Start of Extracted information

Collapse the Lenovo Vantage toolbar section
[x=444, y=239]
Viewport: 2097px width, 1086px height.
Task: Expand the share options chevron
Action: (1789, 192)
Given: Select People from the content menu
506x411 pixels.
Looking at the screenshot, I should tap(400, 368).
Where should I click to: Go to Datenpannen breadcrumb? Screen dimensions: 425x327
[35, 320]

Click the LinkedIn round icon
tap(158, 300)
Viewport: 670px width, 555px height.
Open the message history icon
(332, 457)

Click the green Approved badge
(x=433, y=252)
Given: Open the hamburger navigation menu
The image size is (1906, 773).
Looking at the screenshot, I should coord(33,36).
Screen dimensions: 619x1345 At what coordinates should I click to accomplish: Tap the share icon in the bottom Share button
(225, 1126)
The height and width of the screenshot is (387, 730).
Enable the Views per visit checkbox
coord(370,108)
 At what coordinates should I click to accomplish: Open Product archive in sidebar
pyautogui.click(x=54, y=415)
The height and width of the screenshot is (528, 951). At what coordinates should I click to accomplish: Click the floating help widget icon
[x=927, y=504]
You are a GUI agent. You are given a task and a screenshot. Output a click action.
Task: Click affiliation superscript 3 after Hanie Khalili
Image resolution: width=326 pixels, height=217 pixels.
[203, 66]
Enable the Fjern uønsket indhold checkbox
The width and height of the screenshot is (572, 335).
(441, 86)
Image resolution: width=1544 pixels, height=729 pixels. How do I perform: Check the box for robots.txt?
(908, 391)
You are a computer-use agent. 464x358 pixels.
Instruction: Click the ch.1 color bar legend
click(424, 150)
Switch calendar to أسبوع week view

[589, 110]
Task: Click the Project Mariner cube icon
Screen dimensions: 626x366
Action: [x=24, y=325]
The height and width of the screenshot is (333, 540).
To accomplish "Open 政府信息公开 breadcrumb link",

End of Extracted information

Write out the lines above word for word.

Collapse the Lenovo Vantage toolbar section
[x=444, y=239]
Viewport: 2097px width, 1086px height.
Task: Expand the share options chevron
Action: (1789, 192)
Given: Select People from the content menu
506x411 pixels.
Looking at the screenshot, I should tap(400, 368).
Where should I click to: Go to Datenpannen breadcrumb? Screen dimensions: 425x327
[35, 320]

Click the LinkedIn round icon
tap(158, 300)
Viewport: 670px width, 555px height.
Open the message history icon
(332, 457)

Click the green Approved badge
(x=433, y=252)
Given: Open the hamburger navigation menu
The image size is (1906, 773).
Looking at the screenshot, I should coord(33,36).
Screen dimensions: 619x1345 At what coordinates should I click to accomplish: Tap the share icon in the bottom Share button
(225, 1126)
The height and width of the screenshot is (387, 730).
Enable the Views per visit checkbox
coord(370,108)
 At what coordinates should I click to accomplish: Open Product archive in sidebar
pyautogui.click(x=54, y=415)
The height and width of the screenshot is (528, 951). At what coordinates should I click to accomplish: Click the floating help widget icon
[x=927, y=504]
You are a GUI agent. You are given a task and a screenshot. Output a click action.
Task: Click affiliation superscript 3 after Hanie Khalili
Image resolution: width=326 pixels, height=217 pixels.
[203, 66]
Enable the Fjern uønsket indhold checkbox
The width and height of the screenshot is (572, 335).
(441, 86)
Image resolution: width=1544 pixels, height=729 pixels. How do I perform: Check the box for robots.txt?
(908, 391)
You are a computer-use agent. 464x358 pixels.
Instruction: Click the ch.1 color bar legend
click(424, 150)
Switch calendar to أسبوع week view

[589, 110]
Task: Click the Project Mariner cube icon
Screen dimensions: 626x366
Action: [x=24, y=325]
The height and width of the screenshot is (333, 540).
To accomplish "Open 政府信息公开 breadcrumb link",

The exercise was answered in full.